Un hecho insólito en mi (breve) trayectoria profesional aconteció hace apenas unos días. Preparaba un artículo acerca de una particular tradición cultural, así que traté de ponerme en contacto con asociaciones que trabajan por su preservación. Era una de esas semanas en las que la agenda se había confabulado en mi contra, de manera que realicé las correspondientes gestiones a última hora – los periodistas cultivamos el arte de vivir al límite –. Por eso mismo, contaba con alguna negativa de antemano: cerrar una entrevista de un día para otro a veces es físicamente imposible, ya que el resto de la humanidad también tiene su propia agenda.
Cuál fue mi sorpresa cuando obtuve dos respuestas poco después de lanzar mi oferta: una afirmativa – gracias a lo cual pude sacar el tema adelante – y otra con una ambigua denegación: decían estar “encantados” de atenderme siempre que garantizase que el contenido y las fotografías fuesen “respetuosos con la tradición” – hasta aquí todo bien –, de manera que se prestaban a leer mi reportaje y asesorarme – “Can you repeat, please?”, pensé –. Creí entender bien que se trataba de una mera revisión del escrito sin ánimo alguno de responder una pregunta, pero de todos modos me decidí a llamar para confirmarlo. Sí, quería desplegar mis dotes de persuasión…
Y no sólo me di cuenta de que no tengo tantas como creo – reconozco que esto representó un duro golpe para mi ego –, sino que también hay mucha gente resentida con el periodismo. Me explico: el señor en cuestión afirmaba estar cansado de leer información errónea sobre el asunto en cuestión, ya que en su opinión los periodistas tendemos a usar términos inapropiados para el caso. Esto, en resumidas cuentas, claro. Porque en la realidad todo ello cayó sobre mí en forma de intenso sermón telefónico, el cual tuvo ‘momentazos’ como éste – y cito textualmente –:
– Me hace mucha gracia cuando decís que os estáis documentando. A ver, ¿en qué se está basando usted?

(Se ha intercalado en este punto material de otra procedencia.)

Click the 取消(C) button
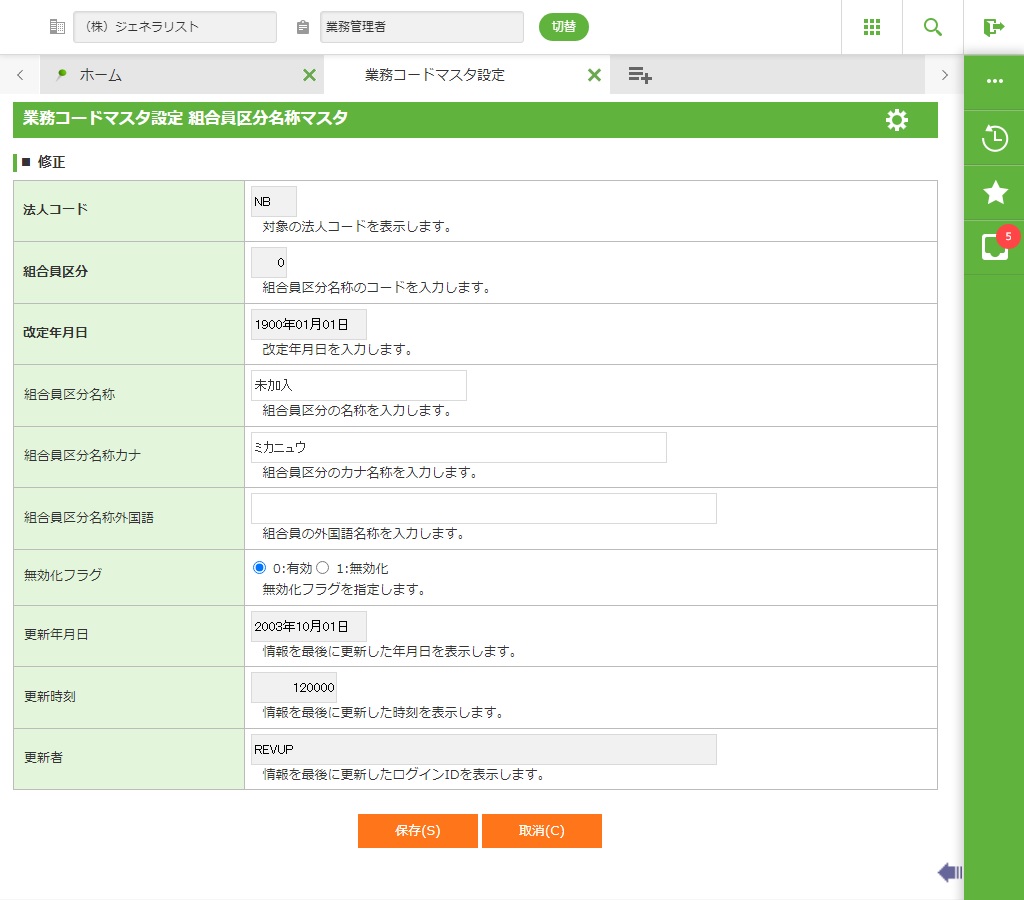The height and width of the screenshot is (900, 1024). [x=541, y=831]
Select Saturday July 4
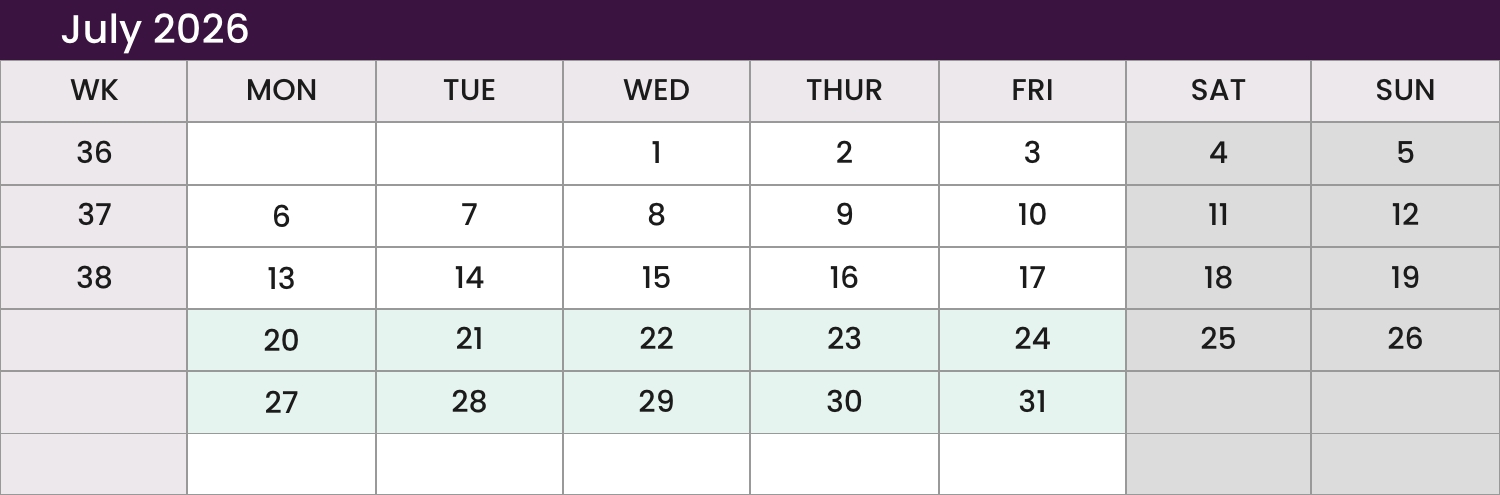Screen dimensions: 1500x495 click(x=1218, y=154)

– Bueno, justamente estoy llamando a instituciones como la que usted trabaja para obtener información de la mano de profesionales, lo cual me está negando.
La conversación terminó poco después – prometo que fue en un tono muy educado por ambas partes – y acto seguido me vino a la cabeza la reflexión que hoy quiero compartir con vosotros: obviamente, toda persona tiene el derecho a decidir si quiere ser o no ser entrevistada – eso se da por descontado: los periodistas proponemos, no imponemos –, pero considero que los argumentos de este caballero no se sostenían. Básicamente, porque como fuente de información tenía el poder de cambiar esa dinámica que denunciaba.
Como en todo, hay periodistas mejores y peores. Y, como todos, los periodistas tenemos días buenos y malos. No obstante, me atrevo a afirmar que gran parte de mis compañeros de profesión tratan siempre de abordar los asuntos con la mayor diligencia posible. Y sí, habéis leído bien: aunque la mala información abunda, me gusta pensar que los plumillas del ‘lado oscuro’ son minoría. Siento que a veces las experiencias no sean positivas, pero cuando se dice “no” a un periodista se puede estar perdiendo la oportunidad de repartir veracidad o, en todo caso, de proporcionar otra perspectiva a la sociedad.
Con todo, llamadme interesada si queréis, pero os pido que penséis dos veces antes de darle calabazas a un periodista.
PD: Para aquellos que aún guarden reticencias añado que si se publica algo incorrecto, el entrevistado tiene los derechos de réplica y rectificación.
PPD: Las revisiones de los artículos que frecuentemente nos piden a los periodistas tienen una entrada pendiente. “Cuando los periodistas dan calabazas” podría ser un buen título.